Tuesday, February 8, 2011

Time's Arrow

I've written a bit about this before, but I'm still baffled by time. And I don't mean how you can lose an entire evening watching COPS, that part of time I understand perfectly. I mean what is time, why do we experience it, and why - from our perspective at least - does time only flow in one direction.
   Since we're embedded in time, I suppose you could think of it as being a fish in a stream. If you asked the fish to explain the current, why it always flowed downhill, and why they were in the stream in the first place the fish would probably have no explanation. They would probably not have given it a second thought prior to you bringing it up, since they wouldn't know any other way. Being in the center of a phenomenon doesn't make for the best observation point to explain that phenomenon.
   But that prompts the next question. If you and I and everyone else on this planet, solar system, galaxy and universe are stuck in the one-way stream of time, is there some other vantage point? Can someone or something be outside of time? And if there were something or someone outside of time, how would we be able to tell that, seeing as how we're stuck in the center of it?
   I know there are various philosophical and epistemological discussions about the arrow of time, about the Second Law of Thermodynamics and increasing entropy, blah blah blah blah blah.

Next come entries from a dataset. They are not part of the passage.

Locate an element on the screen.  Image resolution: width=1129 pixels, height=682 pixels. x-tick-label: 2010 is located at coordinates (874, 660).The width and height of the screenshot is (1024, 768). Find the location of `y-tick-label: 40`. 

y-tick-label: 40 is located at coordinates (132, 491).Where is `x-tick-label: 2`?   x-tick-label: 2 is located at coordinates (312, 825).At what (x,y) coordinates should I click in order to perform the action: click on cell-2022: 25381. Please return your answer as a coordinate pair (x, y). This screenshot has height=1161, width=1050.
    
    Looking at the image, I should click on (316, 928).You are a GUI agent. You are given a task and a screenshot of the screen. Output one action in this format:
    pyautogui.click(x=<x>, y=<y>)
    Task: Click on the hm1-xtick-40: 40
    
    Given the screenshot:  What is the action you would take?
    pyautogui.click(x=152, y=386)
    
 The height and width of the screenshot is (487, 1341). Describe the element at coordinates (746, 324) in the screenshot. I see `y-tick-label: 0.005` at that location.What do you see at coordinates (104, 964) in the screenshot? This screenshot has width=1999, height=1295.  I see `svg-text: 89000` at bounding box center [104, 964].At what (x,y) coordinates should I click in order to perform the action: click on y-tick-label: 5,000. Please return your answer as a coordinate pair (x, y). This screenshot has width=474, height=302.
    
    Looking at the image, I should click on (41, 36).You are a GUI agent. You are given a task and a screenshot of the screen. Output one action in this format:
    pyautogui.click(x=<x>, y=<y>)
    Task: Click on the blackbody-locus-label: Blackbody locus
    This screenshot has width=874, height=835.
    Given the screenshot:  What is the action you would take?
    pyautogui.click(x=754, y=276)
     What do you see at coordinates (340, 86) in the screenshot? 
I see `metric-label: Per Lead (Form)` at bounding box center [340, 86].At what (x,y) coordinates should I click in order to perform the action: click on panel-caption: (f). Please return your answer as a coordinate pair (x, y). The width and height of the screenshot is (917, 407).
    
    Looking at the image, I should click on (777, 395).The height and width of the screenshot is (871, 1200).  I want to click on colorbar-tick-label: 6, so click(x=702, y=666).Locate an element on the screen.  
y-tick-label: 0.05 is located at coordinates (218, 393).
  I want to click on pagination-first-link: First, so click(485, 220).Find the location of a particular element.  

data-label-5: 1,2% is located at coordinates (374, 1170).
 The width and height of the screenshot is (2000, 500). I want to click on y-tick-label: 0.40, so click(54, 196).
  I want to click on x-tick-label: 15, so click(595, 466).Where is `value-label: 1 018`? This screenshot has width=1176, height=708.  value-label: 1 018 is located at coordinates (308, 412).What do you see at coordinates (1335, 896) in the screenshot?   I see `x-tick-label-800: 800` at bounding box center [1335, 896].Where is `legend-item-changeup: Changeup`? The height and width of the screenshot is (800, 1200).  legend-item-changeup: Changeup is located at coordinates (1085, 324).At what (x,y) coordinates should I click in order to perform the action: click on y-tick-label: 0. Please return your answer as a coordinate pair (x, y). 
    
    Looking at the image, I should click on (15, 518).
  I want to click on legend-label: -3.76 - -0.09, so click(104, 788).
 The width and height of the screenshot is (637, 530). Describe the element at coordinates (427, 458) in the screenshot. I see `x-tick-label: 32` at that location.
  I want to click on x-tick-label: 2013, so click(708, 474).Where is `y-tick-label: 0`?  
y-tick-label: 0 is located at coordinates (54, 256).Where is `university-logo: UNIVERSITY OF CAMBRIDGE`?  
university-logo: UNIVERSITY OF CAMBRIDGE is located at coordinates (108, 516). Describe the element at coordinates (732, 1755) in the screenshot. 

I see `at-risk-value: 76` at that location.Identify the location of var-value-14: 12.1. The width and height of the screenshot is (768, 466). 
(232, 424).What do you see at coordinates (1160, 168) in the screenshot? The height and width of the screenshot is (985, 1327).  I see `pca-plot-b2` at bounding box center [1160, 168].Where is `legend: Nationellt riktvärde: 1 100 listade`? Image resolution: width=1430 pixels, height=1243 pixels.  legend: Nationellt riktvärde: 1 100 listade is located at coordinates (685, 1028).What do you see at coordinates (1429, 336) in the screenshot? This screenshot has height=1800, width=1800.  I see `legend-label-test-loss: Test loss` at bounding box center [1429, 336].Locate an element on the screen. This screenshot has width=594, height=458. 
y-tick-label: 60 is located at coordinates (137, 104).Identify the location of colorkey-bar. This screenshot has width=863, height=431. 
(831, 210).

This is all talking around the subject and ignoring the 800 pound gorilla of a problem: we don't know what time is.*
   We experience time - or, perhaps more accurately, the effects of time - but we can't explain it like we can a smell or a sensation or a sight. We can see the minute hand marching forward on the clock but we can't explain what that is or why we can't make the minute hand go backwards.
   And then let's consider the concept of time for animals. We're kind of bound to the clock and the hours of the day. Dogs can't read a clock (I suppose), so what is their concept of time? They're stuck in the middle of it like we are, but is their experience of it different? What about tortoises? Or giraffes? Or zooplankton? Or mosquitoes?
   It seems to me that time is experiential, in that it moves subjectively faster or slower depending on what you're doing. Time flies when you're having fun, after all. But why should that be? If we're stuck in the one-way arrow of time, why does our experience of it vary? What does that mean? Could we have a sufficiently sublime experience that stops time altogether, at least for a little while?
   This is the kind of stuff that keeps me up at night. Really.

* not what time it is, we already know what time it is. It's time to get ill.